● **TEXT SECTION**:
# What should I offer? Used Hardrock Pro Disc



## Dundee85 (Aug 5, 2012)

Asking price is $320. Here is the description.

_mid 2000's Specialized Hardrock Pro Disc, frame size Medium (17.5), shimano deore/alvilo components, always stored inside, everything works great on it. Mechancial disc brakes, 24 speed, silver, minor scratches consistant with age, mostly from transporting it.

Asking $320, not really into biking, so no trades please. 
_

The bike looks good in the pics. I'm gonna take a look at it later today.

Thanks for any input!


----------



## bob13bob (Jun 22, 2009)

price too high.

also, 2005 hardrock pro was 9 speed so it's probably older than that.
BikePedia - 2005 Specialized Hardrock Pro Disc Complete Bicycle


----------



## Dundee85 (Aug 5, 2012)

Wow, good point. I hadn't noticed that. Maybe $270 then?


----------



## eb1888 (Jan 27, 2012)

● **WRITTEN EXERCISE A**:
In the forum thread about the used Hardrock Pro Disc, what lower price does Dundee85 suggest after the first reply?
● **WRITTEN EXERCISE B**:
Write the next part of the forum thread about the used Hardrock Pro Disc, picking up right after its last line.

● **DATA ROWS**:
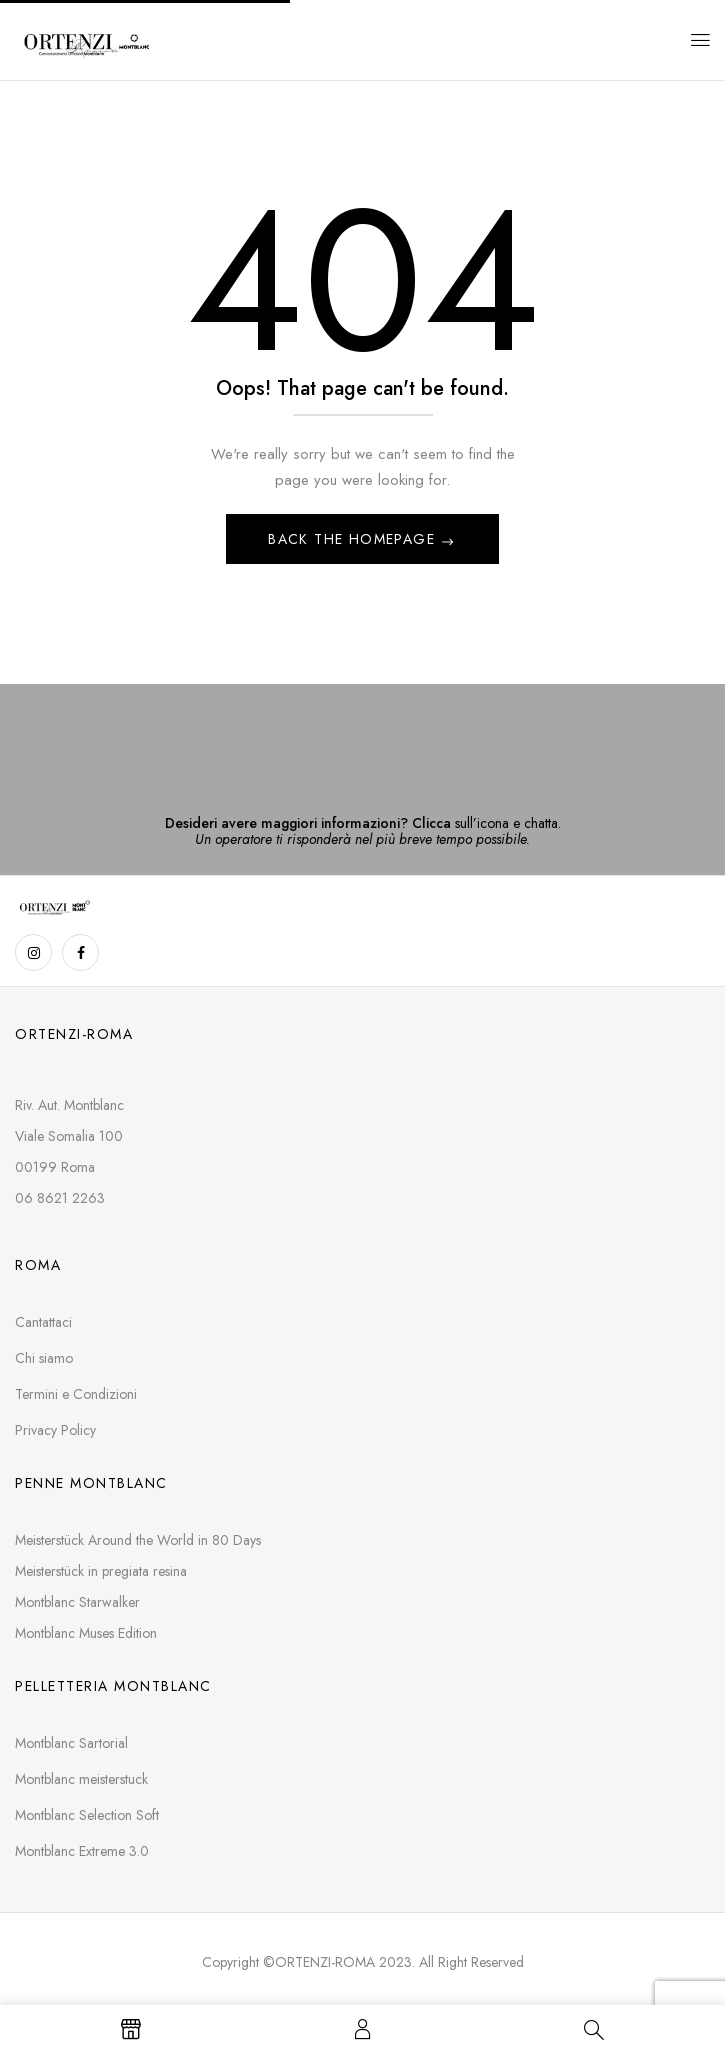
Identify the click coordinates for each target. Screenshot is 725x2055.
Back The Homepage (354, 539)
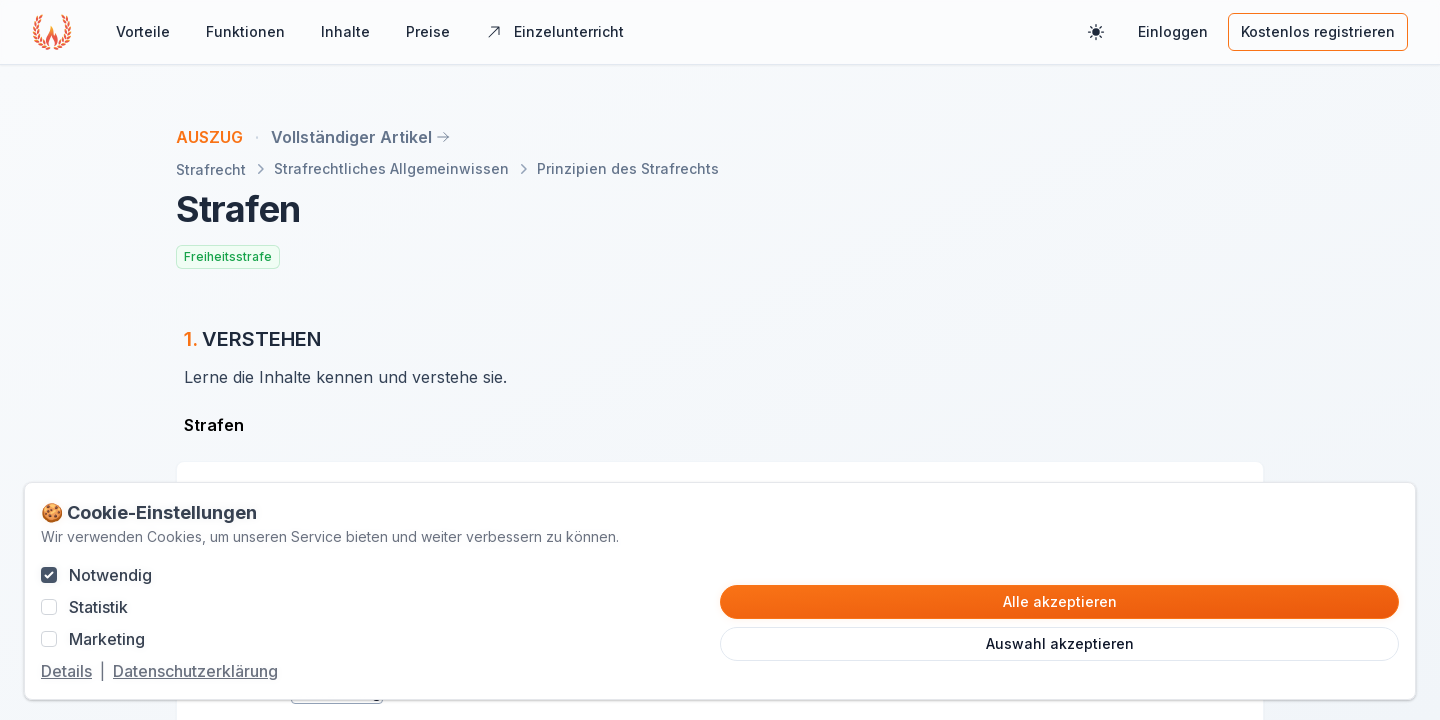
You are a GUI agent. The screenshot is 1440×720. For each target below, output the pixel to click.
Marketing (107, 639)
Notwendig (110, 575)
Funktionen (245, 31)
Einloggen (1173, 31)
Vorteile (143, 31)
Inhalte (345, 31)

--

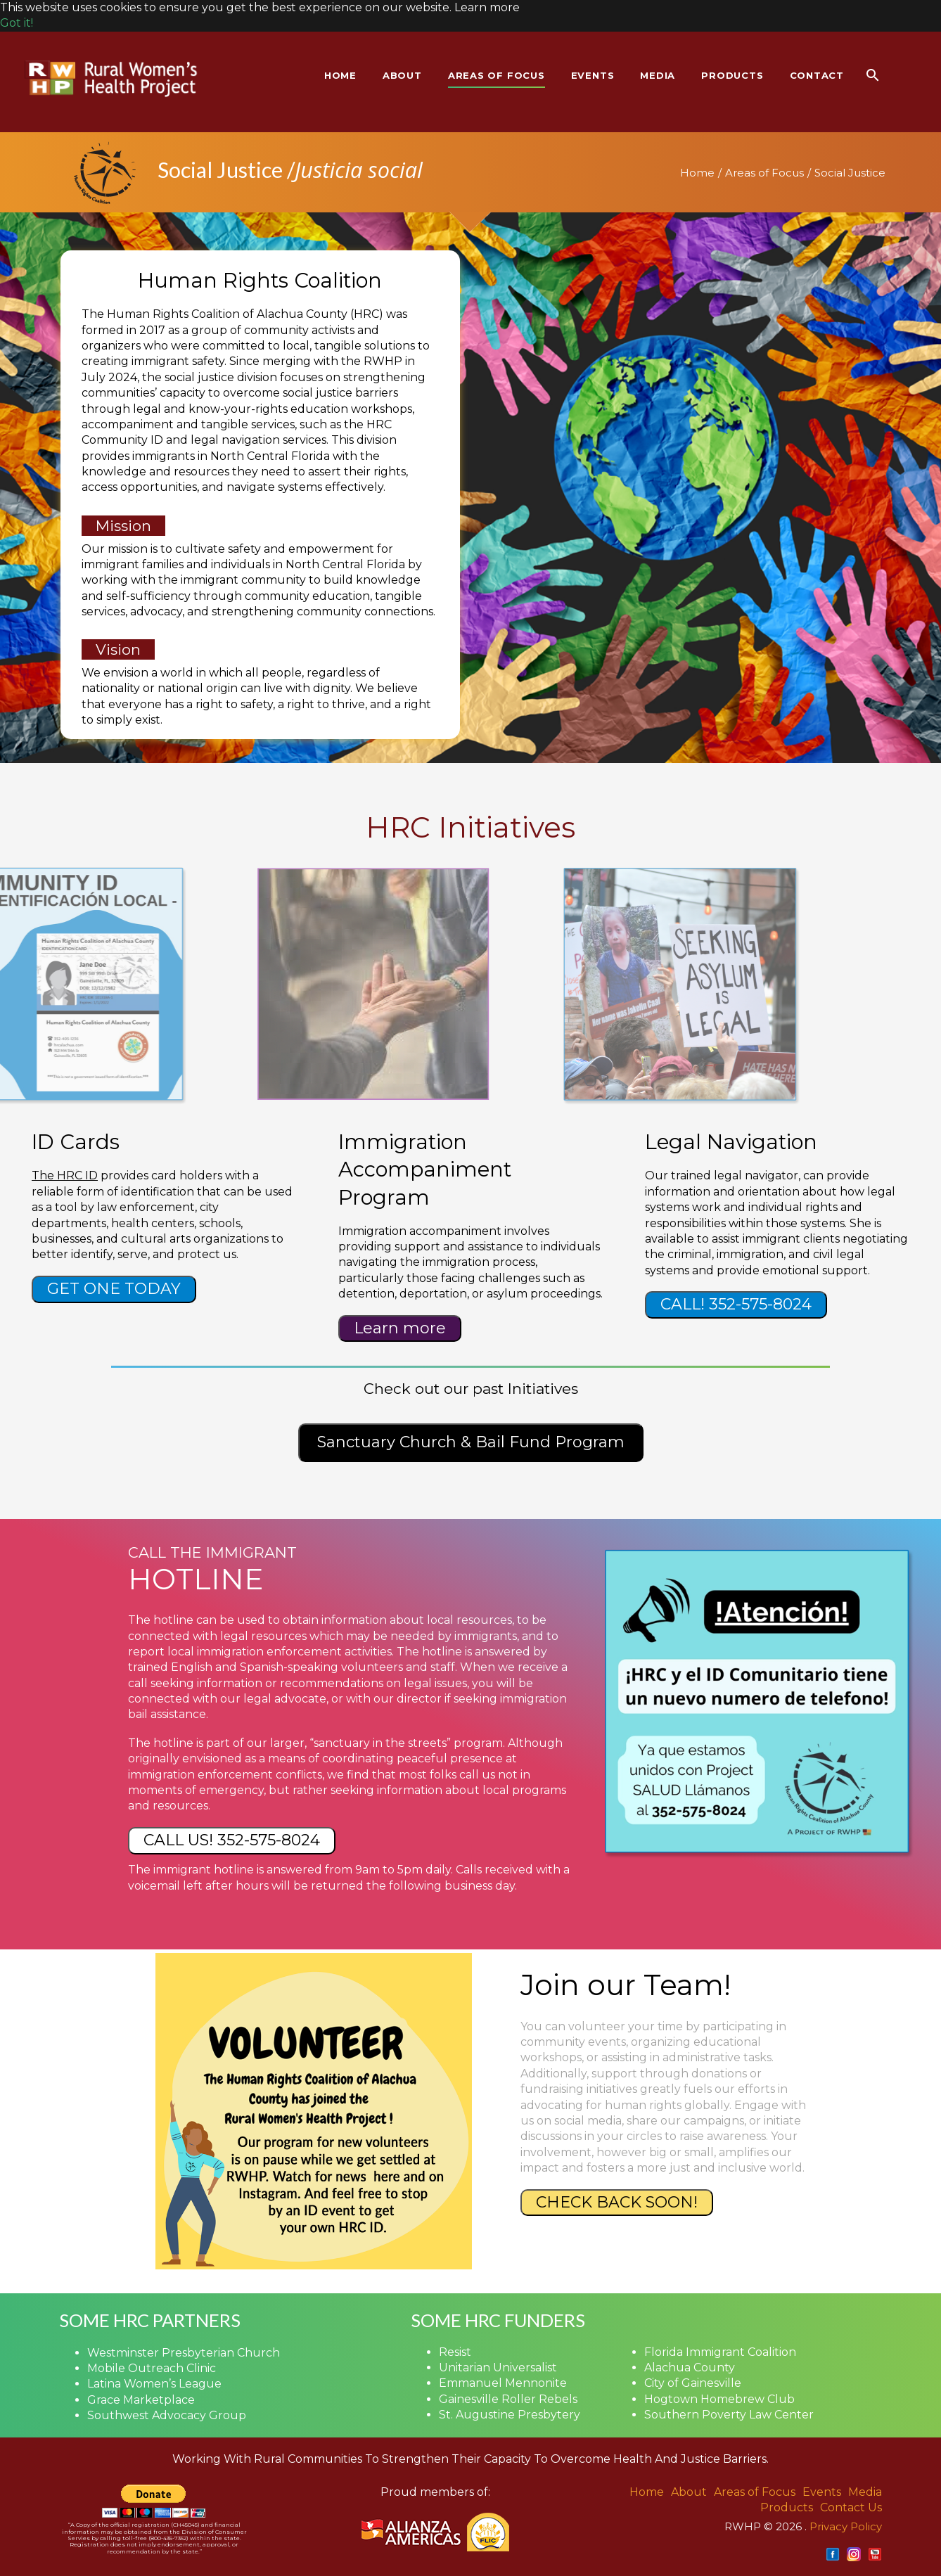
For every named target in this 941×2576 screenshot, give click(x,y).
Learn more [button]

--

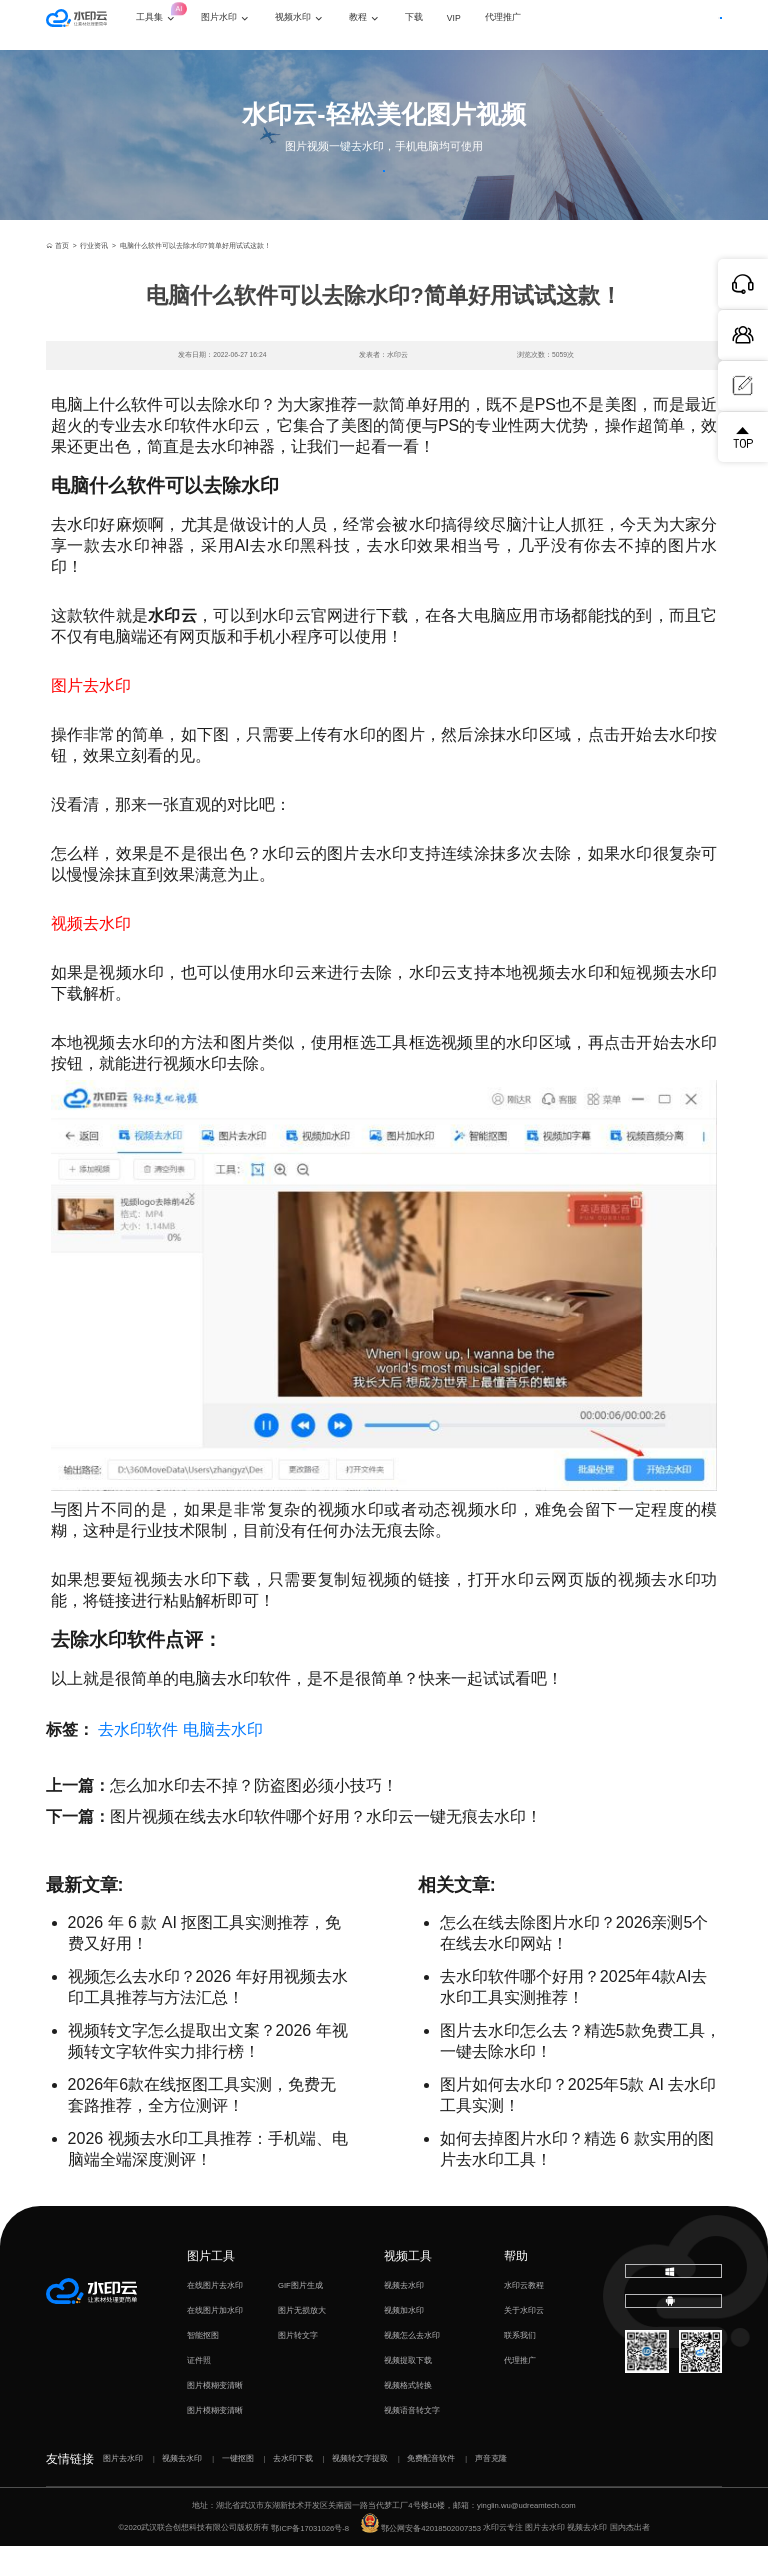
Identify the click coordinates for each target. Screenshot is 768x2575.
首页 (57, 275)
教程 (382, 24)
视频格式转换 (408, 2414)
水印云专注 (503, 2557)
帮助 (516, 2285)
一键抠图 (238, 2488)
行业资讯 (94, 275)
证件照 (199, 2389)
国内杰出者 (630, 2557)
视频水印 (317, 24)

● **WRITTEN ANSWER A**:
$270.

● **WRITTEN ANSWER B**:
Bike Blue Book says it's a 2004 $610 list new 197 current value.


----------



## Dundee85 (Aug 5, 2012)

What a great resource. Thanks eb1888!


----------



## bob13bob (Jun 22, 2009)

that's if it's 2004. we just know it's 2004 or older.


----------



## Dundee85 (Aug 5, 2012)

Just to follow up... after looking at a lot of pictures, I figured out it's a 2003 Hardrock with disc brakes (don't know why it's not called a Hardrock Pro Disc but whatever). It was a bit rough. Definitely not worth anything close to what he was asking. I passed on the deal.

Thanks for the input!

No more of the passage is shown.